Фрагмент источника:
______

Владимир Миронов: «Мыслитель — это не профессия, а призвание»

Андрей САМОХИН

19.04.2018

Ведущие державы всегда соперничали не только в военной, политической и экономической сферах. Главная битва велась за умы людей. Идеология и философия и сейчас во многом определяют облик мира, в котором мы живем. Корреспондент «Культуры» поговорил с деканом философского факультета МГУ Владимиром Мироновым, отметившим на днях 65-летний юбилей, о том, что сегодня эта научная дисциплина может дать государству и обществу.

культура: Преподаватель вашего факультета Федор Гиренок считает, что философы теперь — это художники... Согласны ли Вы с его концепцией?
Миронов: Мы дружим с Федором Ивановичем, но в этом случае я с ним спорю. Проблемой, на мой взгляд, как раз является отнесение философии исключительно к гуманитарному сектору. Как будто не было Пифагора — великого математика и одновременно философа. Или Декарта — физика, математика, физиолога и философа. Общее направление на «гуманитаризацию» привело к тому, что очень немногие люди с этим образованием теперь разбираются в точных науках хотя бы на общем уровне. Мы это стараемся выправить. Знаете ли вы, что кафедра логики есть только на двух факультетах МГУ: на мехмате и у нас? У нас также изучают философию физики, биологии, математики и других наук. Лекции по проблемам сознания студентам читает, в том числе, известный нейрофизиолог Константин Анохин. И это очень важно. «Философия делает ясным то, что было смутным в мифе», — сказал Гегель. То есть должна разъяснять, а не затуманивать мозги. Сегодня же многие считают, что чем мутнее и непонятнее я выскажусь, тем я философичнее. Идеальный вариант — когда я сам себя не понимаю.

культура: То есть философия — это точная наука?
Миронов: Я так не сказал... Естествоиспытатели изучают мир объективно, в предметной форме. С точки зрения механики, например, человек — совокупность рычагов. Естественные науки достигают высокой точности за счет предельного огрубления бытия. А философия пытается рассмотреть мир с разных сторон, проникнуть в сердцевину, понять его как переживание. Стремление к истине в науке носит векторный характер: более поздние системы описывают мир адекватнее своих предшественниц. А в философии нет линейного прогресса, иначе нам незачем было бы изучать взгляды Платона, жившего две с половиной тысячи лет назад. Философия работает в смысловом пространстве, ограниченном общими повторяющимися вопросами, получая ответы на них внутри этого пространства. Здесь в отличие от математики нет константы 2х2=4. И нет единой системы доказательств. Ложные воззрения могут быть обоснованы весьма убедительно. И наоборот, глубокая мудрая мысль может выглядеть для большинства людей спорно или просто не увлекать их. В этом аспекте роль философа подчас приближается к призванию религиозного проповедника.

______

Исходные данные:
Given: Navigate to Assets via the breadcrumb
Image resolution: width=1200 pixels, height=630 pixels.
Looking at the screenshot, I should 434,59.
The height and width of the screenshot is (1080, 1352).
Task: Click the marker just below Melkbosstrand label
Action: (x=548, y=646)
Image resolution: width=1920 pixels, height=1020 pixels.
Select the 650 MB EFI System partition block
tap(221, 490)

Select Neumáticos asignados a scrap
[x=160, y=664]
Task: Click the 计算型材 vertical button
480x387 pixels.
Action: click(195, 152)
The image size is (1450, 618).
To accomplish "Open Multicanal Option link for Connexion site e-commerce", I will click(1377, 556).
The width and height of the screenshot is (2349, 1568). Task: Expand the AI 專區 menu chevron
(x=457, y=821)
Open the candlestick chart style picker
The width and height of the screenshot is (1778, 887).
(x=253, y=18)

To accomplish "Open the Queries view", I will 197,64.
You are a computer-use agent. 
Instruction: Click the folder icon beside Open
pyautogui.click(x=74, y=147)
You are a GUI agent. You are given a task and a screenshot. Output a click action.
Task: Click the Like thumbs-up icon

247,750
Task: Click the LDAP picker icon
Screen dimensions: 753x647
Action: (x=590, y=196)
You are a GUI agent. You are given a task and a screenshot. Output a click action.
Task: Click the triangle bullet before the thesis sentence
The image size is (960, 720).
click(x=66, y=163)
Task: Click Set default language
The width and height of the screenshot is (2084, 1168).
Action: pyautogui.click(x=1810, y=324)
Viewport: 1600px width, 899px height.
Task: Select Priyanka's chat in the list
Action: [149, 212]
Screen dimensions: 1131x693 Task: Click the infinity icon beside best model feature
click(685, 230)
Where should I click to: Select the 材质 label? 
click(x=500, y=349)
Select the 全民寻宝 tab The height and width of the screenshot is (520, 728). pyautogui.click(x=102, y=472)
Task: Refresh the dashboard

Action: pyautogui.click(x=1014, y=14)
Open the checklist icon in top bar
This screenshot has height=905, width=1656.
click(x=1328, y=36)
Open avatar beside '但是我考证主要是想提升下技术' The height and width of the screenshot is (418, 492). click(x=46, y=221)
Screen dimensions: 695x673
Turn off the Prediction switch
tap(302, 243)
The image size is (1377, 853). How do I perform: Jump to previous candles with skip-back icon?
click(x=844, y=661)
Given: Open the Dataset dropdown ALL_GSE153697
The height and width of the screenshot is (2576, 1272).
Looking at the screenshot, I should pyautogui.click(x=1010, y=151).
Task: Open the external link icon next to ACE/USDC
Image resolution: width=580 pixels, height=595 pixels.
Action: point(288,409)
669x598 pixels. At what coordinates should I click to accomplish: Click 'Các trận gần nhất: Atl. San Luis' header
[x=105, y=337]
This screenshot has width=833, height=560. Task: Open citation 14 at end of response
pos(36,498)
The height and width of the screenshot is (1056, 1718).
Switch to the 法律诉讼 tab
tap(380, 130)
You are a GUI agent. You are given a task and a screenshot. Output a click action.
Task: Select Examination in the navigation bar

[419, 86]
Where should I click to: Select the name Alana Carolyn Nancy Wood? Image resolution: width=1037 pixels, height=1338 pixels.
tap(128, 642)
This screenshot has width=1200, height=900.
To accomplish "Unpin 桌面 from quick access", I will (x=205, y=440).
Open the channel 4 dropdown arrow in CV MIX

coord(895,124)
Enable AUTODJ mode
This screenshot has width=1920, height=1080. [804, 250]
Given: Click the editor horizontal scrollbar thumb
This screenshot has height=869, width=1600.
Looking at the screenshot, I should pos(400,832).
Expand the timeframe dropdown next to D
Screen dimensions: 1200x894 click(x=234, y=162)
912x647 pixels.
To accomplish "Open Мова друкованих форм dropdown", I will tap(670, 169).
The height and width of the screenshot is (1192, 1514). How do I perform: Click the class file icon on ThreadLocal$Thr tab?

______

Письменное задание: Допишите продолжение интервью с Владимиром Мироновым о философии, начав сразу после последней фразы. Приведённые данные для работы не нужны.

Ответ на задание:
культура: Удалось ли философии избежать узкой специализации?
Миронов: Это большая проблема. Когда человек у нас замыкается в рамках узкого профиля, то фактически уходит из философии с ее онтологическим подходом в другую область, в искусствоведение, например. Получается искаженная картина. Кант утверждал свой «категорический императив» потому, что так, по его убеждению, устроено бытие. И как философ он дал многоступенчатое обоснование этому тезису. Если бы он просто бросал бездоказательные этические призывы, то его никто не стал бы слушать. Чтобы не потерять онтологический кругозор в нашей профессии, было бы хорошо давать дипломникам для защиты две темы: одну специализированную (по выбранной кафедре) и совершенно другую, с этой кафедрой не связанную. Увы, пока образовательный стандарт этого не позволяет.  

культура: Кто сегодня поступает на факультет? Какова мотивация абитуриентов и оправдывает ли ее последипломная жизнь?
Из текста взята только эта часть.